In obstetric patients, the MP score has been used as a single parameter to illustrate the dramatic airway changes that occur in pregnancy and to highlight the importance of preoperative assessment of the airway. Pilkington and coworkers (1995) evaluated the MP class at 12 weeks’ and 38 weeks’ gestation30; photographs taken at the two time periods demonstrated the increase in MP class in the same patient as gestation advanced. The MP score correlated with the increase in body weight, implying that oropharyngeal edema was responsible for the increase in the MP score.
Rocke and colleagues (1992) were the first to use multivariate predictors to predict difficult tracheal intubation.36 They evaluated the MP classification as modified by Samsoon and Young, referring to it as the Modified Mallampati Test (MMT), along with other predictors in 3440 patients undergoing elective or emergency C/D under GA. Data were collected on 1606 patients, representing 46.7% of the obstetric surgical patients. Of the patients studied 1500 underwent general anesthesia. Other risk parameters for DA that they assessed included short neck, which equates with decreased A-O joint extension; receding mandible or decreased TMD (<3 finger breadths); and protruding maxillary incisors indicating significant overbite, which would equate to the current class C jaw protrusion or class III upper lip bite test.53
• Grade 2: Some difficulty—insertion of tracheal tube not achieved at first attempt; no difficulty but successful intubation after adjustment of laryngoscope blade and/or adjustment of head position, not requiring additional equipment, removal and reinsertion of the laryngoscope, or senior assistance
• Grade 3: Very difficult—requiring removal of the laryngoscope, further oxygenation by mask ventilation, and subsequent intubation with or without the use of airway adjuncts (e.g., Eschmann introducer, alternative laryngoscope blade) or intubation by a senior colleague
Based on these various parameters, the relative risk of experiencing difficult tracheal intubation (compared with an uncomplicated MMT class I airway) was determined as follows: 3.23 for MMT class II, 7.58 for MMT class III, 11.3 for MMT class IV, 5.01 for short neck, 9.71 for receding mandible, and 8.0 for protruding incisors. The investigators analyzed the univariate individual risk factor (i.e., MMT class) and combinations of the various risk factors and showed that a patient with an MMT III or IV classification plus protruding incisors, a short neck, and a receding mandible would have a probability of difficult laryngoscopy greater than 90% (Fig. 37-2). This study highlighted the importance of preoperative airway assessment to determine the best anesthetic intervention and the importance of prospectively preparing for airway interventions in the true obstetric emergency C/D under GA.

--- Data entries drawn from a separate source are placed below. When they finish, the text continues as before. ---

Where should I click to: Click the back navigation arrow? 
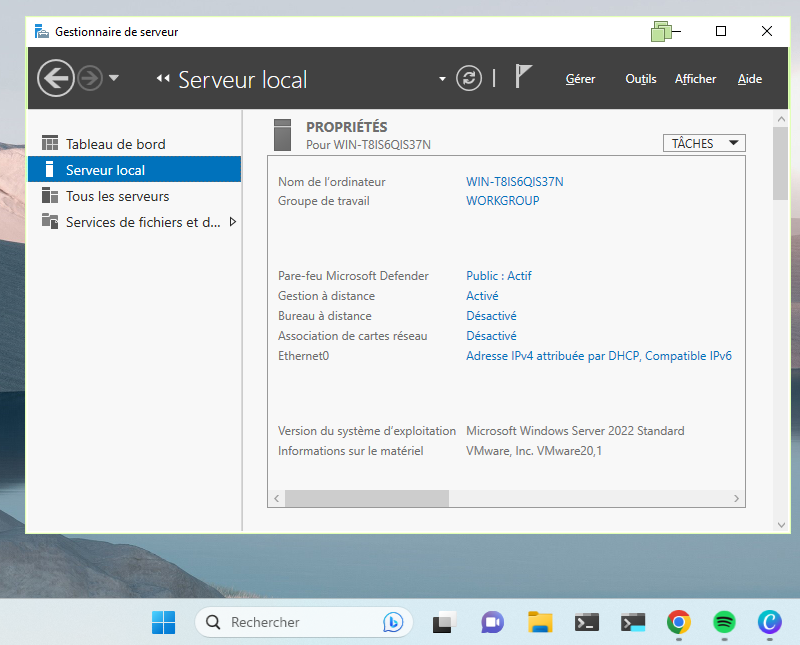[55, 77]
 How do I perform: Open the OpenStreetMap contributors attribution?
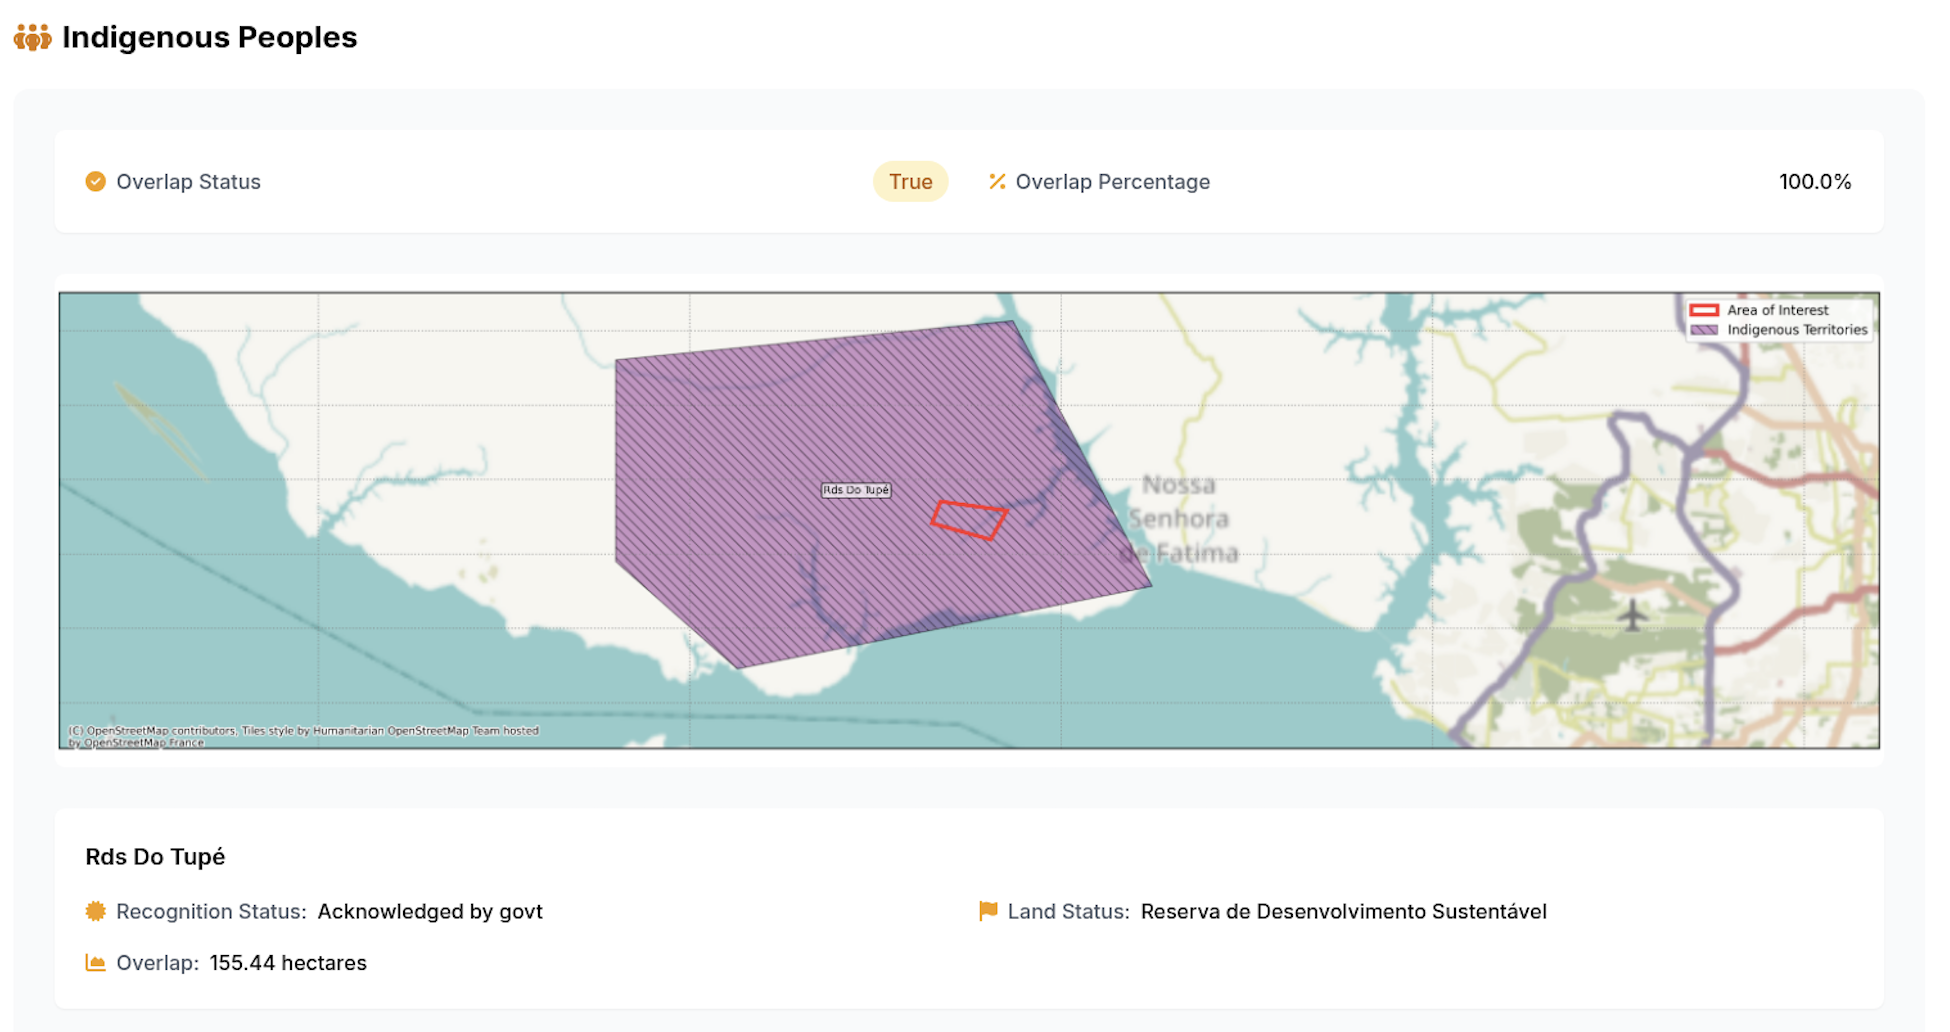tap(303, 736)
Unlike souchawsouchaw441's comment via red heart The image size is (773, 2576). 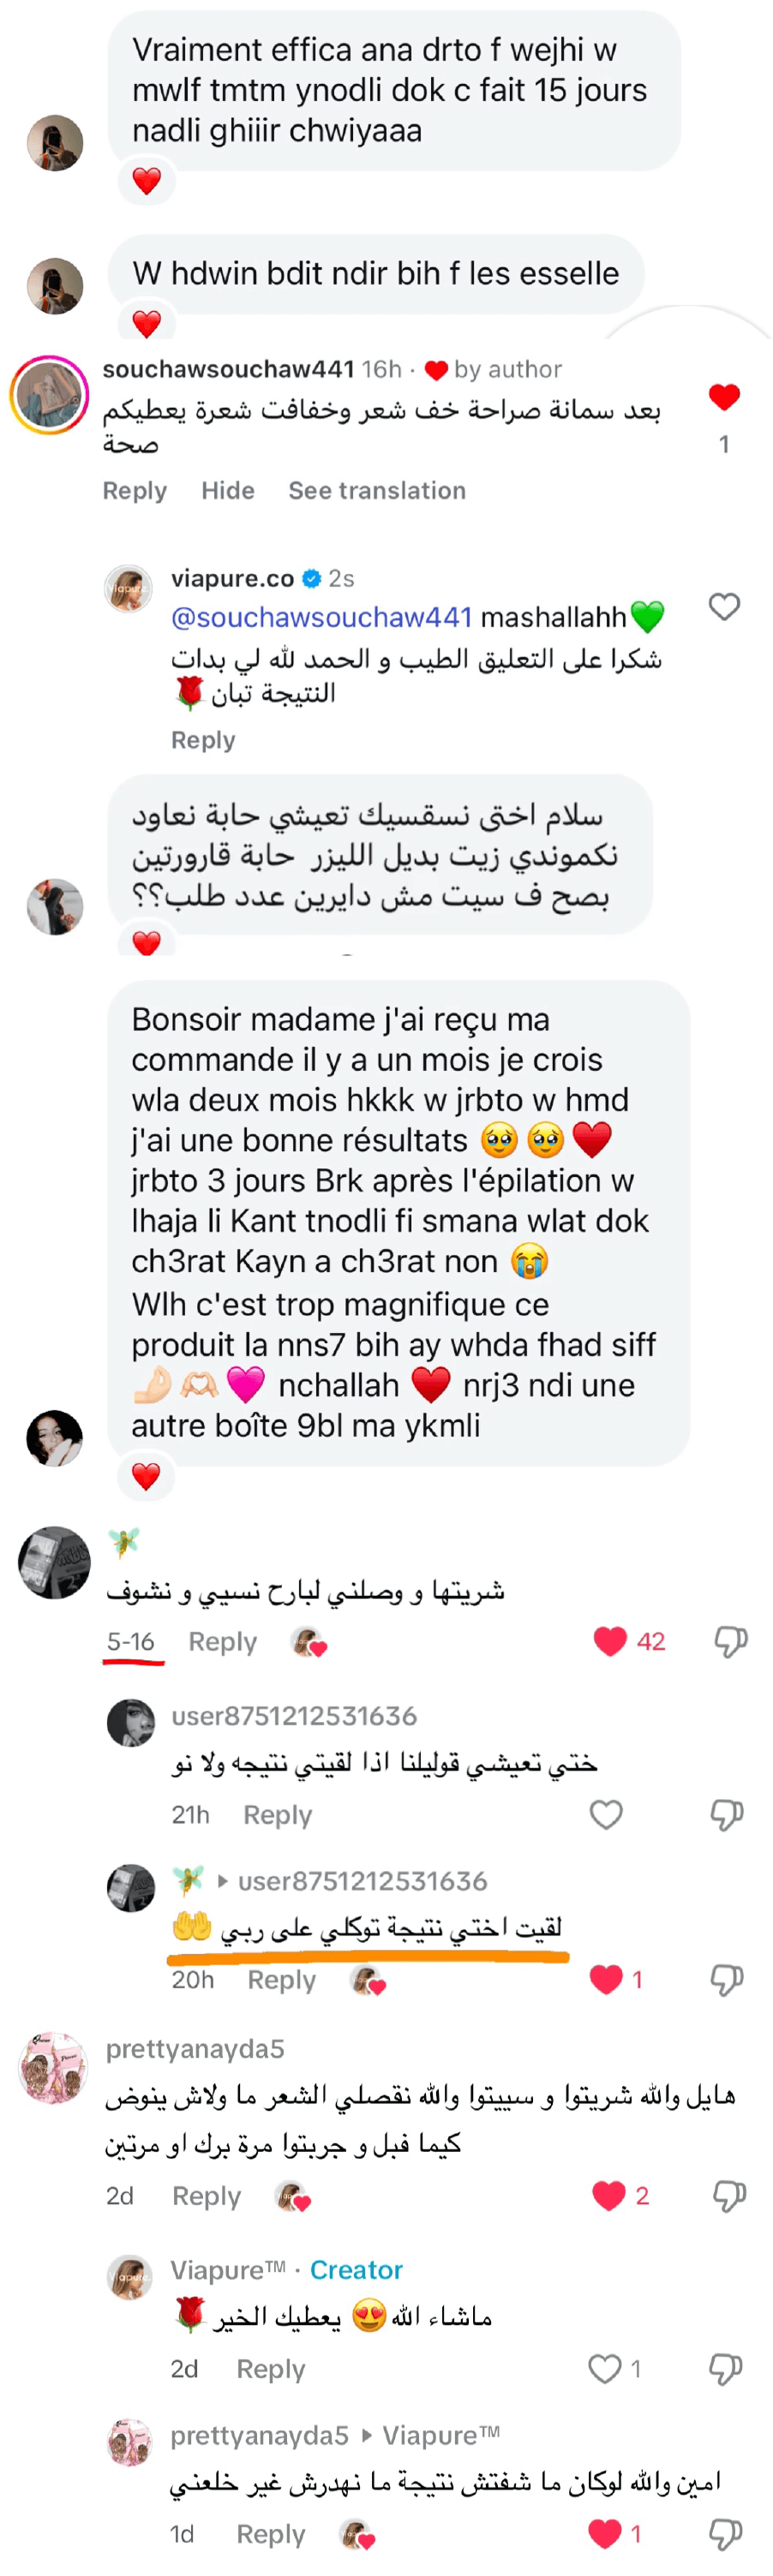coord(724,397)
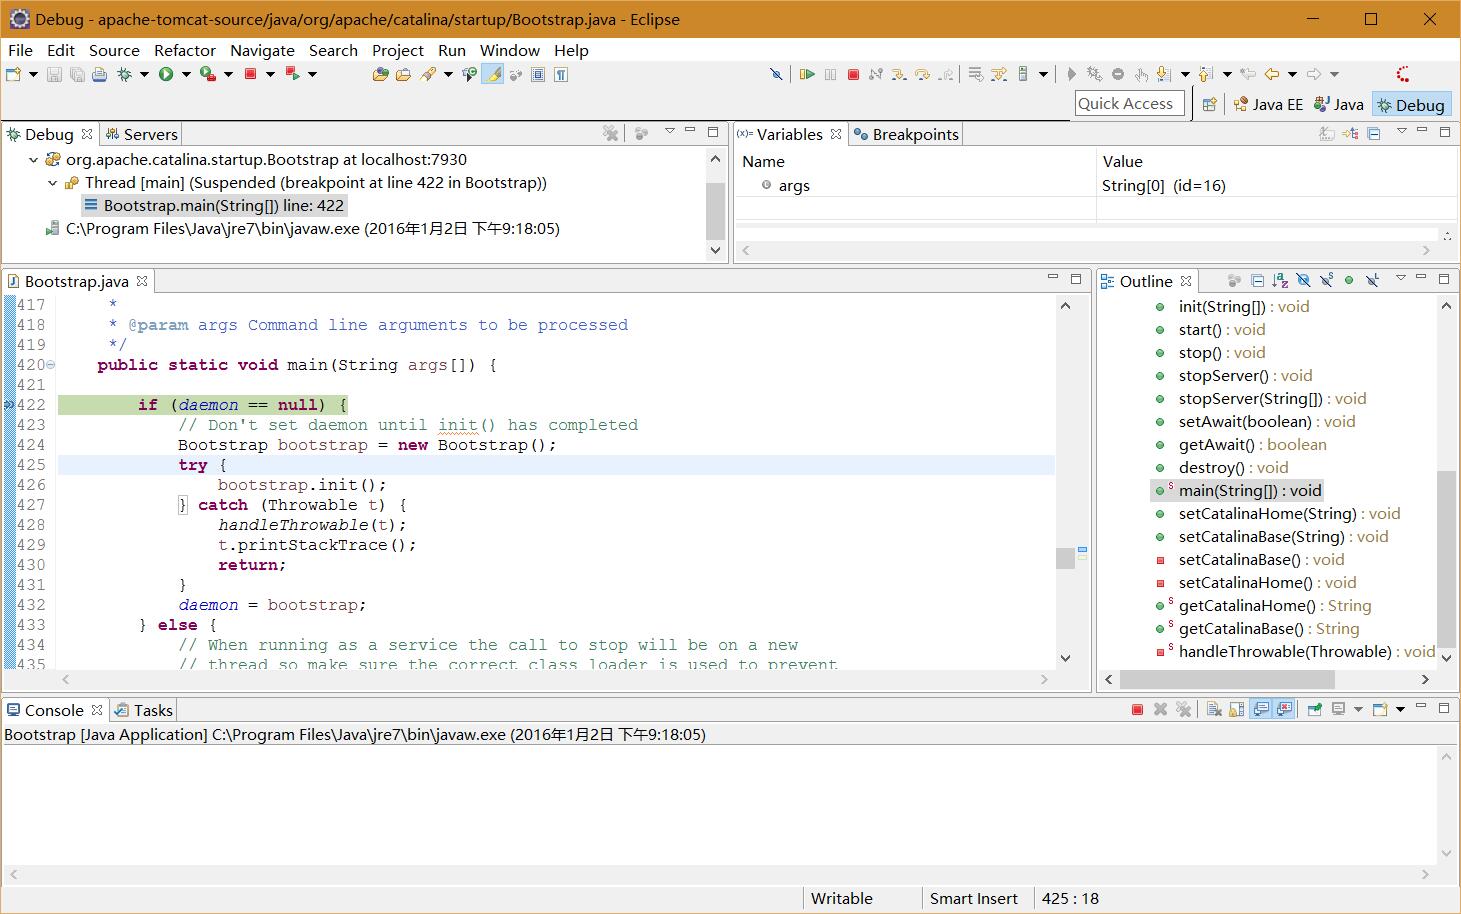Click Skip All Breakpoints icon
This screenshot has width=1461, height=914.
point(775,74)
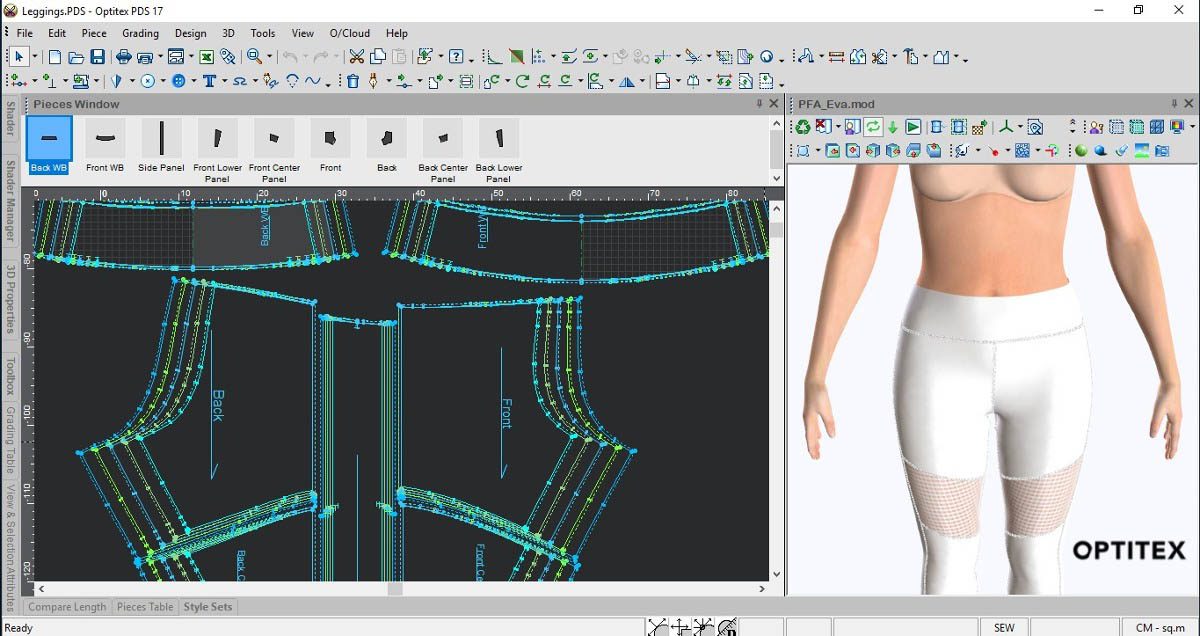Switch to the Pieces Table tab
This screenshot has height=636, width=1200.
click(x=145, y=607)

Figure 37-2 Probability of experiencing difficult intubation for varying combinations of risk factors. Roman numerals refer to Modified Mallampati Test (MMT) class. PI, Protruding incisors; RM, receding mandible; SN, short neck. See text for details.
(From Rocke DA, Murray WB, Rout CC, Gouws E: Relative risk analysis of factors associated with difficult intubation in obstetric anesthesia. Anesthesiology 77:67, 1992.)